It's been kind of exciting on several other fronts, and not in a good way. Well, one good thing I guess. My neighbor finally went over and told the guy who had decided to just move in on his property that he had ten days to move, while patting his machete hanging from his belt. And low and behold on the night of the tenth the guy did pull his bus out and left. In the end my neighbor did it all by himself, which hopefully boosted his confidence that he doesn't need someone else to do it for him. Now I can walk up the road without worrying about the guy trying to talk to me for any reason. My biggest fear wasn't what he might do to me, but what my husband would do to him if he even crossed his eyes the wrong way at me. He had just went down to our other neighbors a few nights before and went on a drunken rampage making an ass out of himself until they called the sheriff on him and he left. It must be that time of year.

For another seriously unbalanced person is demonstrating rather predictably unbalanced behavior. Our friend who has the property up north that we accompanied her to last October is still having trouble making the guy move. He has been charged with assault and something else rather minor and has been dragging it out through the courts ever since. She did hire an attorney to get him off the property but he has been fighting that tooth and nail as well. He fluctuates between trying to make them feel sorry for him, and totally delusional accusations. He fancies himself an amateur attorney and comes up with all kinds of motions to stall and delay, which he has actually done quite successfully so far. He's called her attorney and completely went off on the poor secretary who answered. Now he is claiming that we assaulted him!!! And somehow claims he has put a lien on her property. There is no written contract of any kind, she holds the deed, and they have never paid her a dime. She is rather mortified that this turned into what it has. I'm actually not surprised at all.

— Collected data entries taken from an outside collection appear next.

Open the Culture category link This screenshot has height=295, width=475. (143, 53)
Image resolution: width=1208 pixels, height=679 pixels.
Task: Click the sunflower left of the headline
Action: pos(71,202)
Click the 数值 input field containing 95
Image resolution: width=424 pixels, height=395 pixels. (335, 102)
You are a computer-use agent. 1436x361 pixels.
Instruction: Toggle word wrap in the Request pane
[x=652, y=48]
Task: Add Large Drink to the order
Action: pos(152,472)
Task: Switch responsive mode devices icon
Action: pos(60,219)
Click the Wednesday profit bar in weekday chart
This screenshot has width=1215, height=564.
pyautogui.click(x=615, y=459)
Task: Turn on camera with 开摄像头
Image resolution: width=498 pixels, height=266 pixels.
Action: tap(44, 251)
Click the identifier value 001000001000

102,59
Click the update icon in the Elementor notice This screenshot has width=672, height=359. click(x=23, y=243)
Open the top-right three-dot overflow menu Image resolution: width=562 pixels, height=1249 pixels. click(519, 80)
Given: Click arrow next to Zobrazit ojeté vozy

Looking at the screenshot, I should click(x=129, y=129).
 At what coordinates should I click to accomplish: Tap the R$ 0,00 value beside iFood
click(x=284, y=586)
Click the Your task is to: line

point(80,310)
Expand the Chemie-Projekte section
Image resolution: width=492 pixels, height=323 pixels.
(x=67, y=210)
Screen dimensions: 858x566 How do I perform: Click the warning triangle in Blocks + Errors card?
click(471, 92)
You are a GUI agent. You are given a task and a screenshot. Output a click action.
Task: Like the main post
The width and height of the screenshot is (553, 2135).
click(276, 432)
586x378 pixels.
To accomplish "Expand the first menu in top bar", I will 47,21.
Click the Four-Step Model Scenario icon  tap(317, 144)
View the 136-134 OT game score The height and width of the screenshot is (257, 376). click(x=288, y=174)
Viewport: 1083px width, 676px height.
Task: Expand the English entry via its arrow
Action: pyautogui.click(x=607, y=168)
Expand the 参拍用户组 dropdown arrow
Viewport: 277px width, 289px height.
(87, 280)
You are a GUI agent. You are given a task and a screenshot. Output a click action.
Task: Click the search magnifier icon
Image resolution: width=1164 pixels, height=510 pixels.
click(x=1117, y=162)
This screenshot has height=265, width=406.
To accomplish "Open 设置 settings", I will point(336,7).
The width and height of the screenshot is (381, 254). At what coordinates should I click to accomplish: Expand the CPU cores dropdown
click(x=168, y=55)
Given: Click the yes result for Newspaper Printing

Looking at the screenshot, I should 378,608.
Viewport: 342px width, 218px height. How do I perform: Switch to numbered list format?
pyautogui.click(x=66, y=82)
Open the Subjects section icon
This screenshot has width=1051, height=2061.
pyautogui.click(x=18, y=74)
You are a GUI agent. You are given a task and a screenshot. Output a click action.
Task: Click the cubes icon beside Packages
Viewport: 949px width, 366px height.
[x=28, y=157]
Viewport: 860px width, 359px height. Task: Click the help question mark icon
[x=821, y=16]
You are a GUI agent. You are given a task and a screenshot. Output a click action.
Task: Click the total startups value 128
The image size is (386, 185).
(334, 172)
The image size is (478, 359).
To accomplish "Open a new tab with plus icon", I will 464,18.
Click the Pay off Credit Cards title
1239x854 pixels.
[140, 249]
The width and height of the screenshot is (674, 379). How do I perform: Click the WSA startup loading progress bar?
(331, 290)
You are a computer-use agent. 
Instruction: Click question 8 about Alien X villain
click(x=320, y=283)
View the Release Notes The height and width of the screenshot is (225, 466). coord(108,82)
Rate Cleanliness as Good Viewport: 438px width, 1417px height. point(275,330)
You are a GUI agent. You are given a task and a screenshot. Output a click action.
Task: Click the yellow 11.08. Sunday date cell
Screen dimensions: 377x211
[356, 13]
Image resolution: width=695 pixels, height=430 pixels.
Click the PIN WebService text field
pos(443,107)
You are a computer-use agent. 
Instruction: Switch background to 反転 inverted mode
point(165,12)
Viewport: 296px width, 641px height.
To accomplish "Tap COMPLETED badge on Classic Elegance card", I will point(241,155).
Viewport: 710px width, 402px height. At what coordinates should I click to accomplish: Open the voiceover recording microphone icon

And then just yesterday my husband took our generator in to have it replaced. It made a loud bang when he tried to start it. We had an extended warranty so just needed to take it in to get another one, and then just pay for another warranty. We are still working on trying to get our car fixed so he had to take it in our pickup. While he was in the store for maybe three minutes as they were bringing up the replacement some guy actually stole it out of the back of our truck. It weighs about 125lbs! At least three witnesses saw it happen, and one even took pictures, followed the truck, and got the license plate number and a good description of the passenger who loaded it up. They called crime check as they were giving chase but were instructed to stop. What a bummer! Kind of makes me want to sing the blues, but better to just pull ourselves up by the bootstraps and move on. It was pleasantly surprising that so many people noticed what was happening and willingly got involved though. I shared it on FB and was surprised when my ex-daughter in law shared it on her page and had like 40 some shares within just a couple hours. It's terrible on the other hand that law enforcement seems distinctly unwilling to treat theft as anything important at all. Like, they just don't seem to care anymore. Yet, they want us all to just roll over and let them do their jobs, which they then just don't do. Don't get me wrong. I know for a fact that they are not all the same, and a lot of it has to do with how the rules have changed. They receive different training than they used to. On the other hand I'm a little leery of being in the fray where any law enforcement is involved. You just never know what they are going to do anymore, and it hasn't always been that way : (

I always try to end on a positive note but having a little trouble this morning. Fortunately baby goats usually do the trick, and just thinking of them makes me smile. Yup, a good day for a walk with the herd.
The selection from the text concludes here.